New York. Attentato fallito da parte di un giovane bengalese a Manhattan, con indosso una cintura esplosiva. Pare confermata la matrice terroristica islamista

New York. Attentato fallito da parte di un giovane bengalese a Manhattan, con indosso una cintura esplosiva. Pare confermata la matrice terroristica islamista

Un attentatore suicida, probabilmente membro del famigerato Stato islamico, ha fatto esplodere parzialmente un rudimentale ordigno artigianale presso la stazione degli autobus di Port Authority, nel pieno centro di Manhattan a New York. L’uomo, un ventisettenne di origini bengalesi, è rimasto ferito ed ora è piantonato in una stazione di polizia di New York. L’esplosione è avvenuta all’incirca verso le 7.30 di lunedì mattina. L’attentatore viveva a Brooklin da sette anni. Aveva un tubo-bomba addosso che è esploso accidentalmente mentre si trovava su una banchina della metropolitana.
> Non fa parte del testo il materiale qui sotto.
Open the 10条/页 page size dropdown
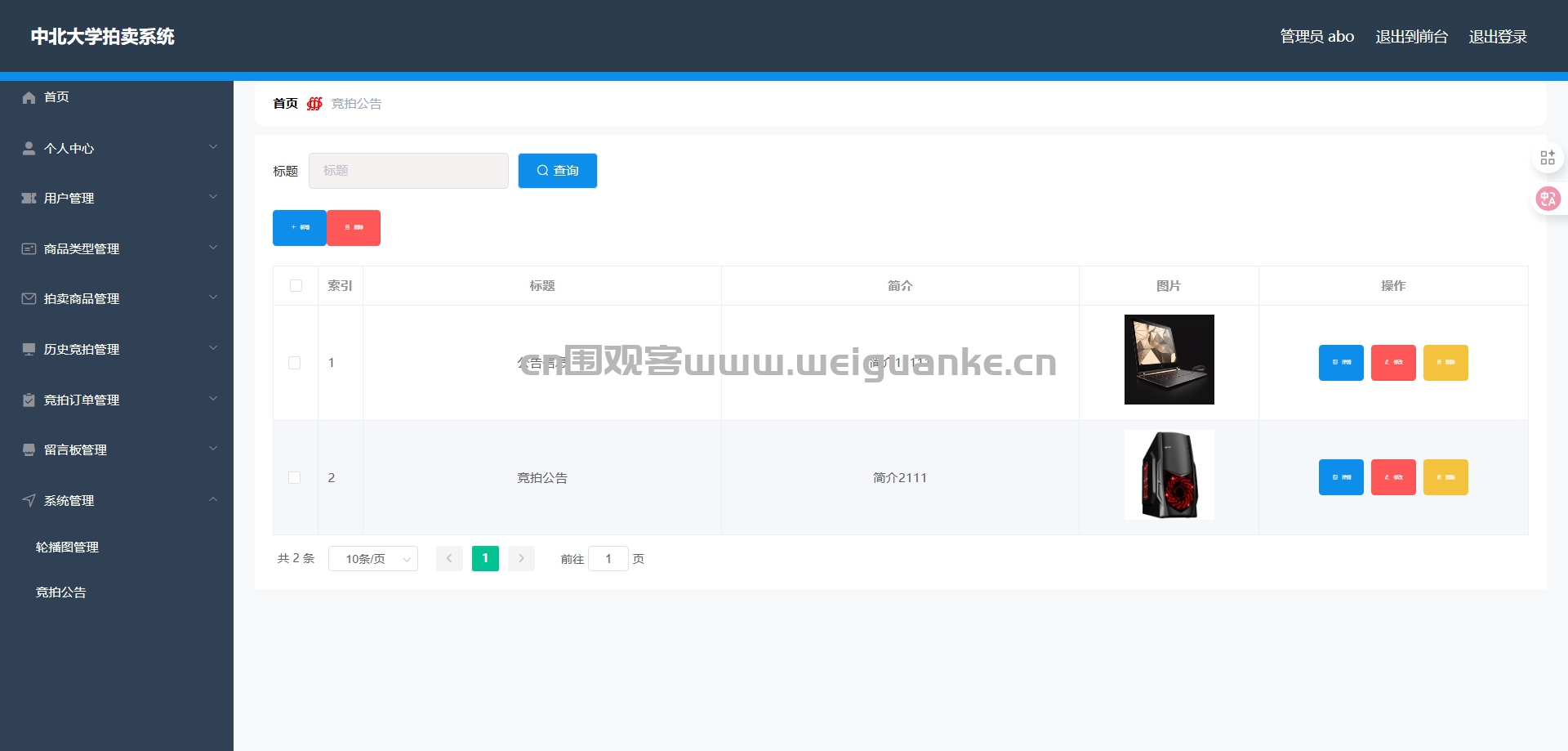1568x751 pixels. pyautogui.click(x=373, y=559)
L’ex capo della polizia di New York, Bill Bratton, ha detto alla catena televisiva MSNBC che l’attentatore è membro dell’Isis. E si sarebbe fatto esplodere in nome del califfato proprio mentre sopraggiungevano i treni di molte linee. L’attentato avrebbe potuto causare decine di vittime, perché la carica di esplosivo era notevole. L’esplosione ha invece causato il grave ferimento dell’attentatore e di altri tre passanti, la cui identità è tuttora ignota. Secondo altri investigatori, l’attentatore avrebbe prodotto l’ordigno esplosivo negli uffici della società elettrica per la quale lavora.

Nel corso di una conferenza stampa, il sindaco di New York, Bill de Blasio, ha confermato la matrice terroristica dell’attentato e ha specificato che non sono stati trovati altri ordigni. “Le nostre vite ruotano attorno alla metropolitana”, ha detto il sindaco. “La scelta di New York ha sempre una ragione, perché noi siamo i fari del mondo. Ed ora dimostriamo che una società costituita da tante tradizioni e molte fedi può funzionare”. E “il terrorismo punta a minare proprio questo”, ha aggiunto. Per questa ragione, ha concluso, “essi non bramano altro che attaccare New York City”.